The task: Find "This screenshot has width=949, height=534." in the entries below; copy that line through the last, exactly, with no pictures.

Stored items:

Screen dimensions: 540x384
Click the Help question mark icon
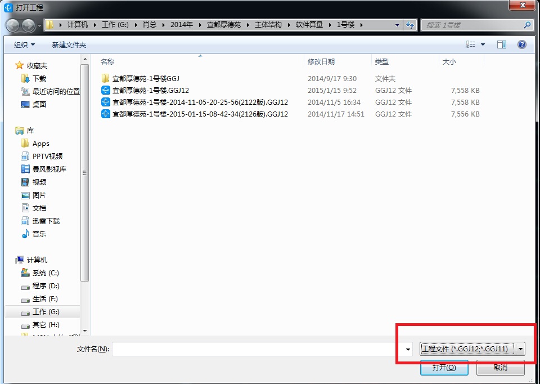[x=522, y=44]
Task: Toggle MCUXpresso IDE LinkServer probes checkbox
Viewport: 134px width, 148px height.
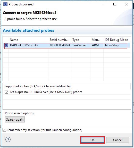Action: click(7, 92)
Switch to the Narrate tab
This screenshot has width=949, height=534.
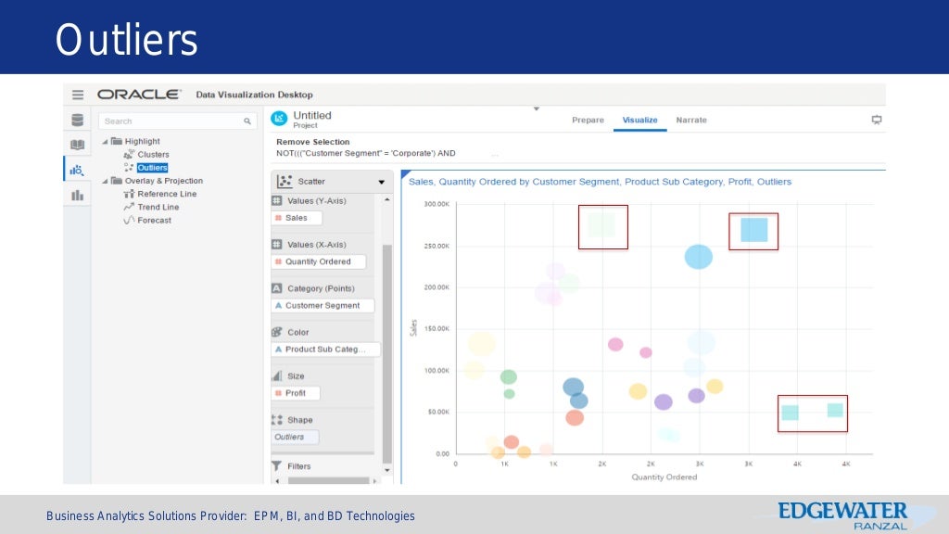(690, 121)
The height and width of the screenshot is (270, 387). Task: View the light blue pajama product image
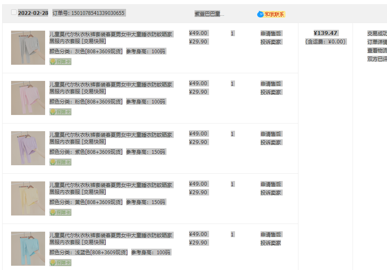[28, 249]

Exercise answer:
This screenshot has width=949, height=534.
(690, 121)
The height and width of the screenshot is (270, 387). Task: View the light blue pajama product image
[28, 249]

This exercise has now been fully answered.